United vice president Alex Marren says the agreement will mitigate the impact of its recently announced domestic capacity cuts of 14 percent by the end of this year and another 11 percent in 2009.
Chicago-based United is working on alternatives to layoffs with its other unions.
ICAHN SUGGESTS YAHOO SALE PRICE
SAN FRANCISCO — Hoping to negotiate a compromise, activist investor Carl Icahn urged Yahoo Inc. to declare it is willing to accept a takeover offer of $49.5 billion — about $2 billion above Microsoft Corp.'s last bid for the Internet pioneer.
Icahn recommended the price tag, which works out to $34.375 a share, in a letter he sent yesterday to Yahoo Chairman Roy Bostock.
It marks the first time that Icahn has publicly indicated what price he has in mind as he tries to force Yahoo's sale before the Sunnyvale-based company's annual meeting on Aug. 1.
If a deal isn't done before August, Icahn will try to replace Yahoo's board with a slate of his own directors and then fire company co-founder Jerry Yang as chief executive.
SLOWDOWN SEEN IN BORROWING
WASHINGTON — The Federal Reserve said yesterday that consumer borrowing increased at an annual rate of 4.2 percent in April, slower than the 6.2 percent increase of March.
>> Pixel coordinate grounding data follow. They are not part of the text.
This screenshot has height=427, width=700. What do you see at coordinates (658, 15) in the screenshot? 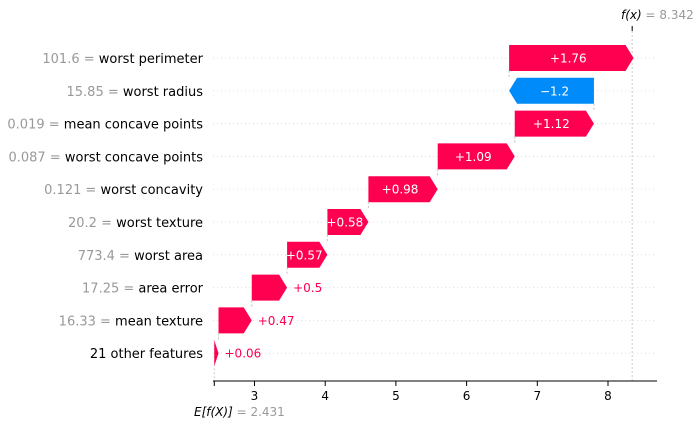
I see `output-value-label: f(x) = 8.342` at bounding box center [658, 15].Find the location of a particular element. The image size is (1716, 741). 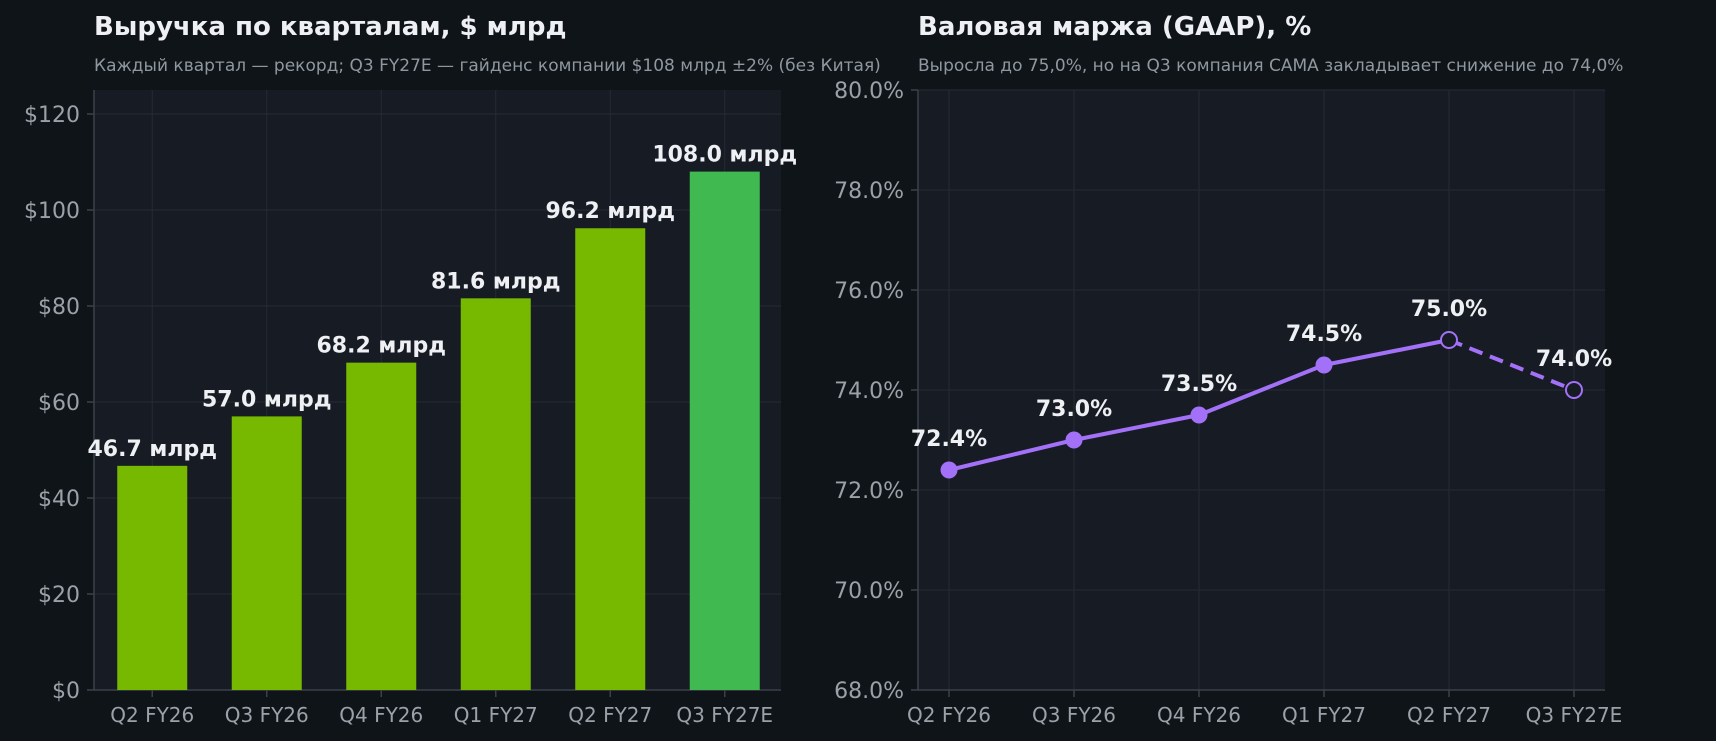

revenue-y-tick-label: $80 is located at coordinates (59, 308).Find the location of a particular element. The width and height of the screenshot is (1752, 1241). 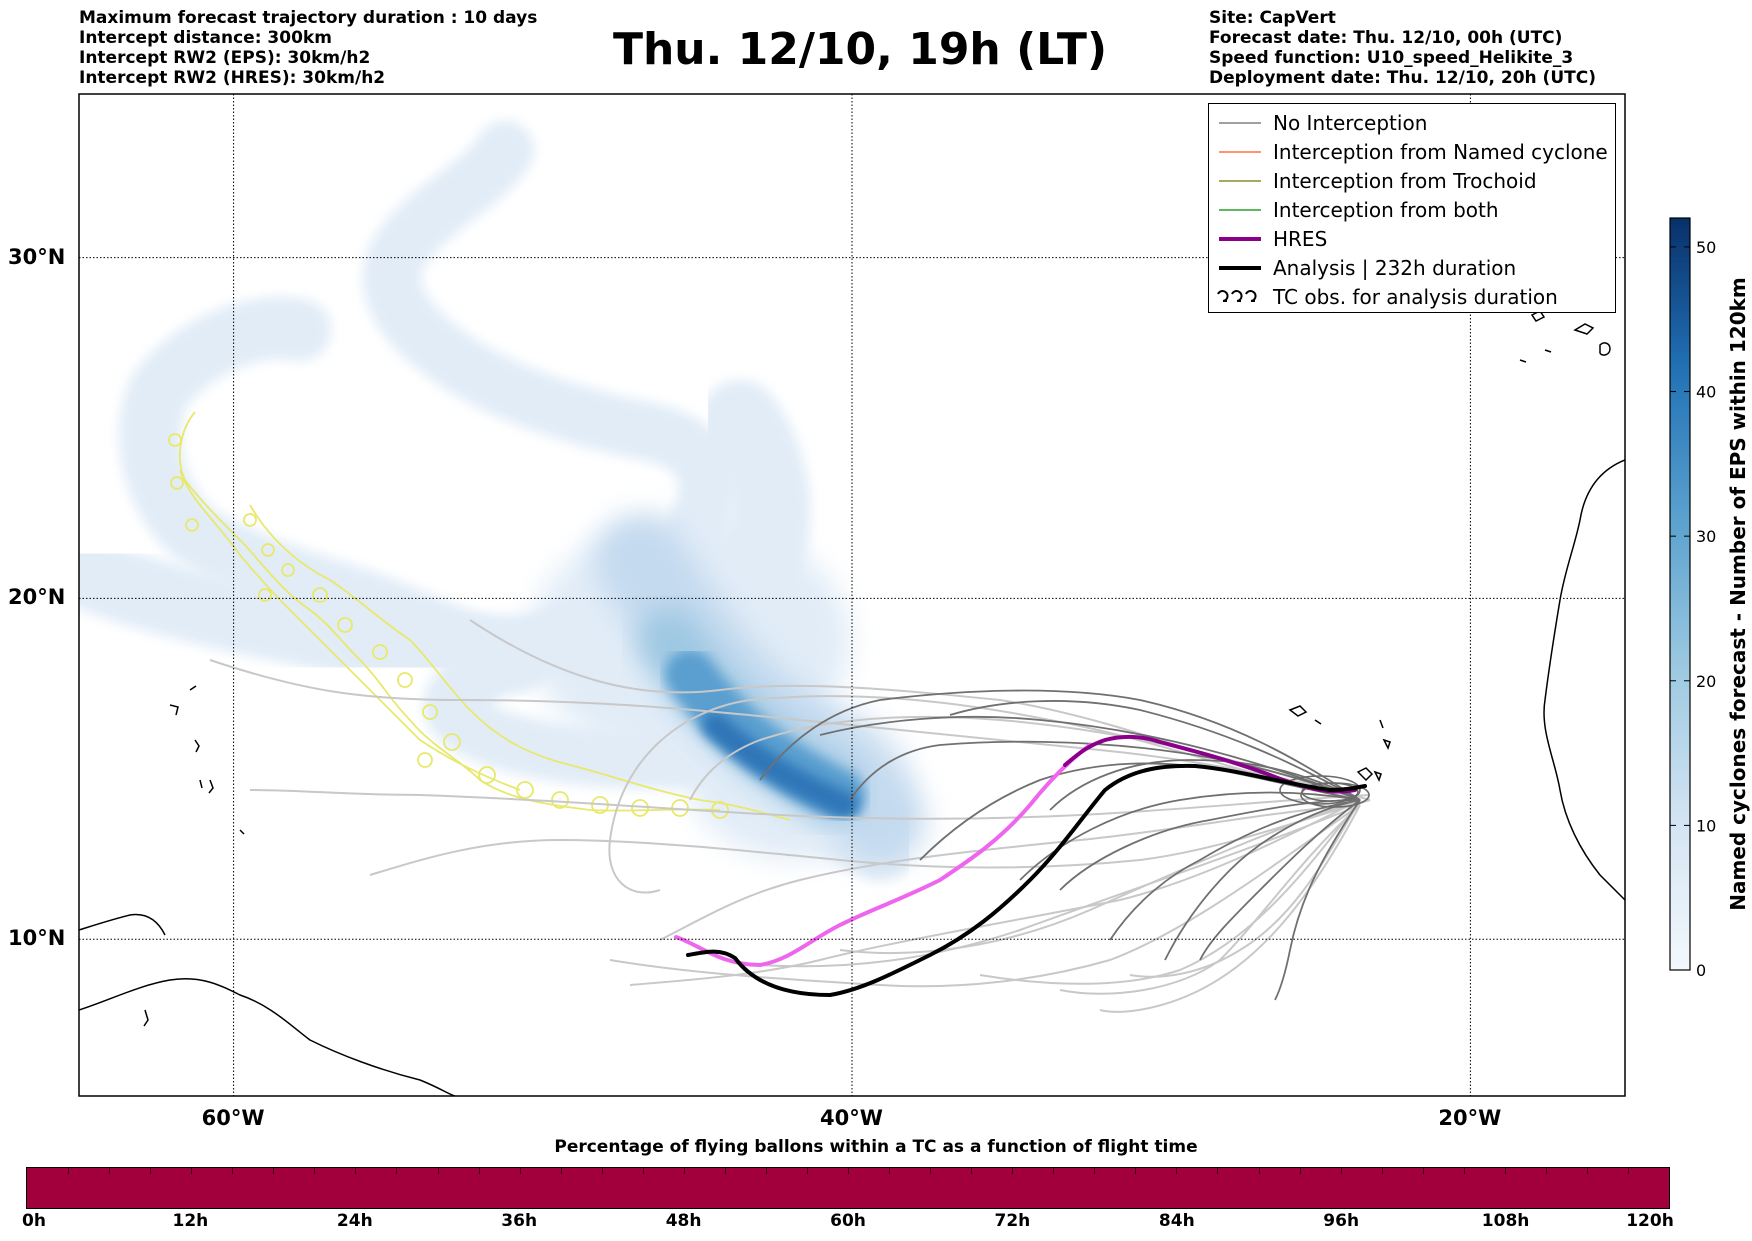

density-colorbar: 0 10 20 30 40 50 is located at coordinates (1692, 598).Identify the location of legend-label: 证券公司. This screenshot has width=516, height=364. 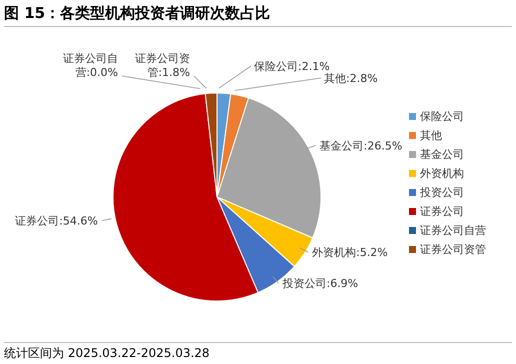
(442, 212).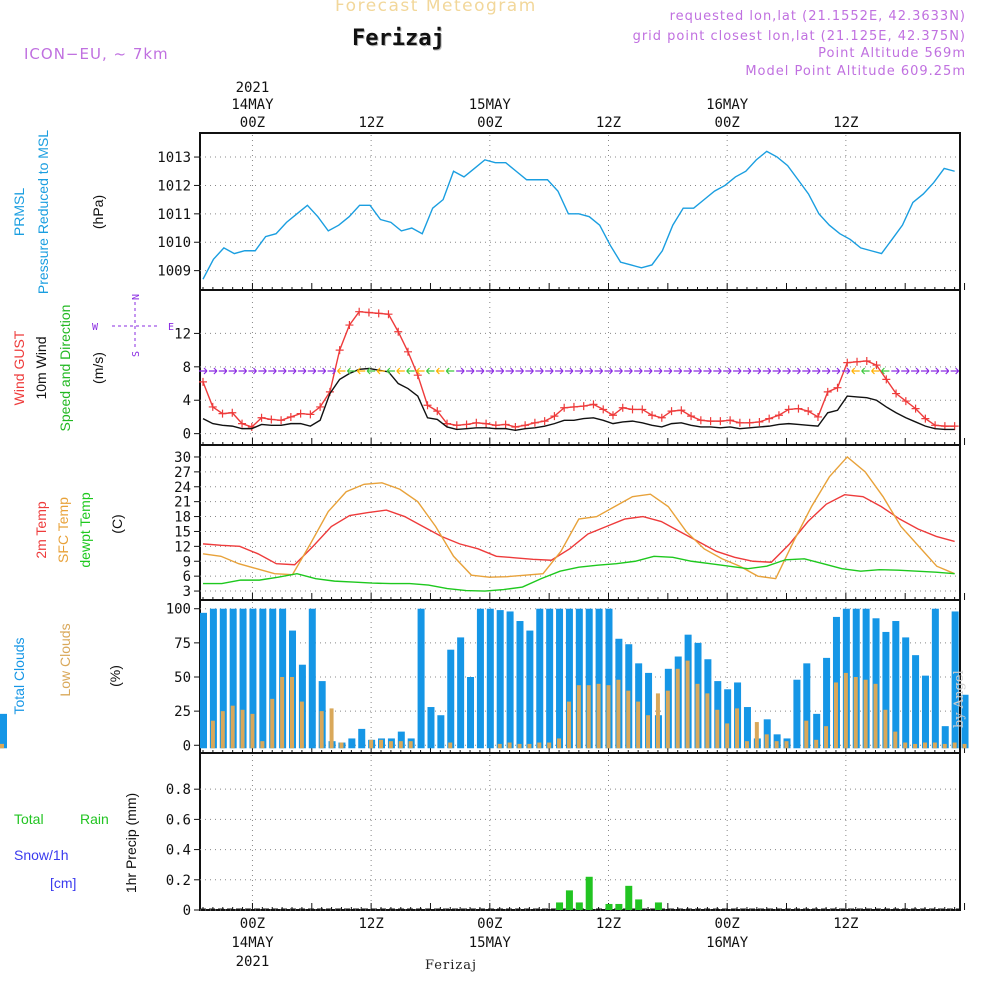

The slowdown reflected the fact that borrowing in the category that includes credit cards rose at an annual rate of just 0.4 percent, the weakest performance since borrowing in this area actually declined at a 1.8 percent rate in May 2005.
The slowdown in growth in credit cards and other revolving debt was offset somewhat by a surge in borrowing for auto loans and other types of non-revolving credit, which jumped at an annual rate of 6.5 percent, up from the March rate of increase of 5.5 percent.